(TEXT PASSAGE):
Correct me if I'm wrong @anmolsjoshi @cpuhrsch , I don't think there is a significant differences between years. We could just provide different Crawl corpus with different size. Users may want to train the models with different datasets depending on their memory.

zhangguanheng66 avatar Feb 25 '20 22:02 zhangguanheng66

Should I update the current dataset to 2009?

Which other datasets would you want to provide?

anmolsjoshi avatar Feb 25 '20 22:02 anmolsjoshi

Maybe we could add one more argument (as you did for language) so user can explicitly choose the one they like. And in the docs, we clearly mark the number of tokens and the memory side for the corresponding dataset.

I'm using 2010 English one with 1.4G in total for my BERT model. The pipeline you built is flexible enough to switch between years/languages. Thanks a lot.

zhangguanheng66 avatar Feb 25 '20 23:02 zhangguanheng66

@zhangguanheng66 thanks for the comments.

I've added an option where users can pass the year and a table in the docstrings with details about the news crawl datasets by year.

(DATASET EXTRACT):
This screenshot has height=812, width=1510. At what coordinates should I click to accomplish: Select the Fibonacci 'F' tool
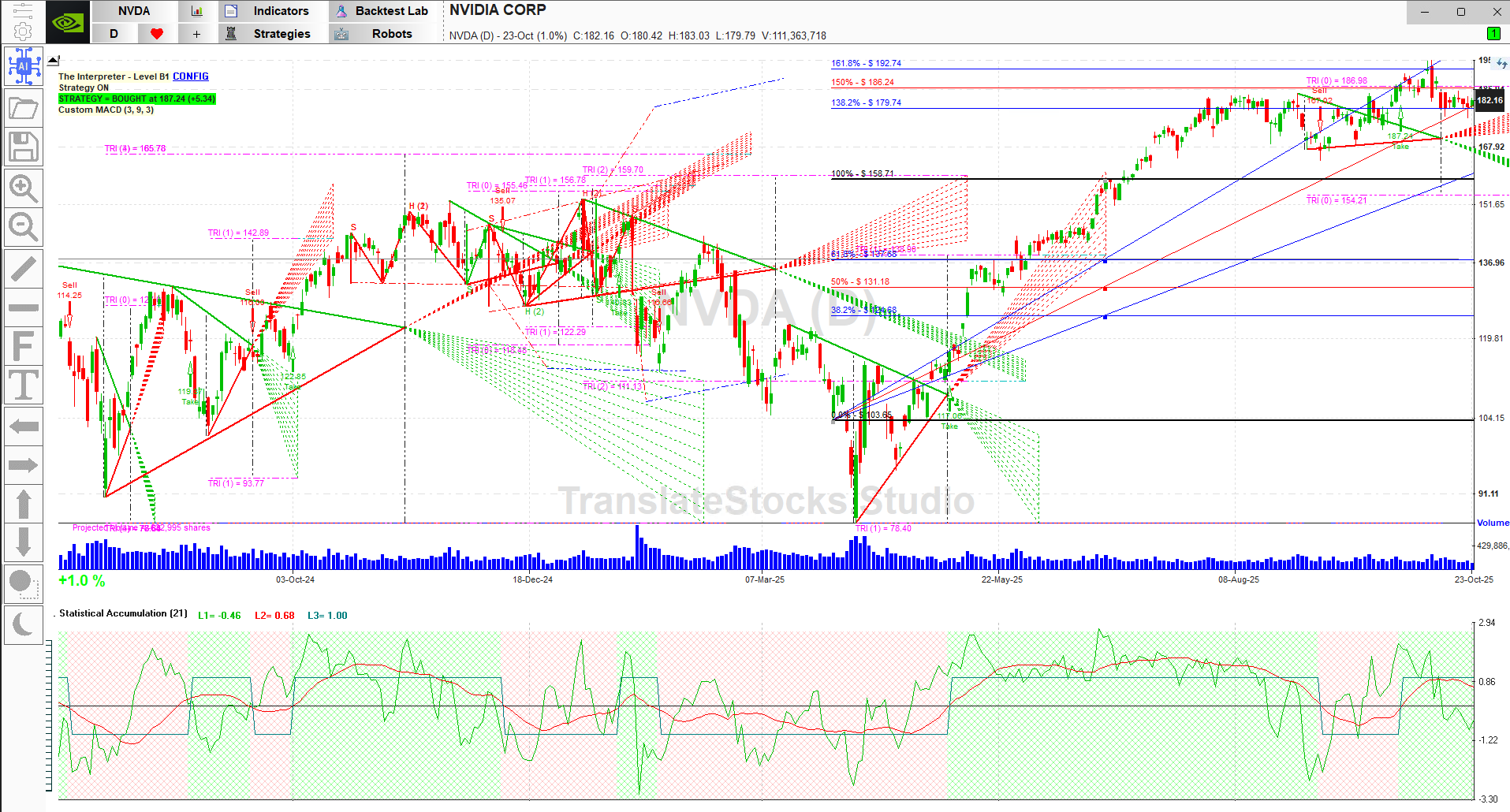tap(24, 346)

(EXERCISES):
a: In the forum thread about the news crawl datasets, which year's English dataset does zhangguanheng66 use for the BERT model, and how large is it in total?
b: From the forum thread about the news crawl datasets, extract the passage starting at "Maybe we could" and ending at "datasets by year.".
c: Extend the forum thread about the news crawl datasets past its last post.

(TASK-BY-TASK ANSWERS):
a: The 2010 English dataset, 1.4G in total.

b:
Maybe we could add one more argument (as you did for language) so user can explicitly choose the one they like. And in the docs, we clearly mark the number of tokens and the memory side for the corresponding dataset.

I'm using 2010 English one with 1.4G in total for my BERT model. The pipeline you built is flexible enough to switch between years/languages. Thanks a lot.

zhangguanheng66 avatar Feb 25 '20 23:02 zhangguanheng66

@zhangguanheng66 thanks for the comments.

I've added an option where users can pass the year and a table in the docstrings with details about the news crawl datasets by year.

c:
Let me know what you think.

What are your thoughts on adding a check whether the provided year and language are valid?

anmolsjoshi avatar Feb 26 '20 18:02 anmolsjoshi

@zhangguanheng66 I saw discussion in #691 and #690, code in #696 - Is there value in decoupling vocab and LanguageModelingDataset as well?

anmolsjoshi avatar Feb 27 '20 04:02 anmolsjoshi

@anmolsjoshi We want to de-couple the vocab object from dataset but are not very sure the design. I will work on some cases and pull you guys for a look.

zhangguanheng66 avatar Feb 27 '20 16:02 zhangguanheng66

Thanks! Let me know if any other changes are needed on this PR!

anmolsjoshi avatar Feb 27 '20 16:02 anmolsjoshi

Hi @anmolsjoshi!

Thank you for your pull request. We require contributors to sign our Contributor License Agreement, and yours needs attention.

You currently have a record in our system, but we do not have a signature on file.

In order for us to review and merge your code, please sign at https://code.facebook.com/cla. If you are contributing on behalf of someone else (eg your employer), the individual CLA may not be sufficient and your employer may need to sign the corporate CLA.

If you have received this in error or have any questions, please contact us at [email protected]. Thanks!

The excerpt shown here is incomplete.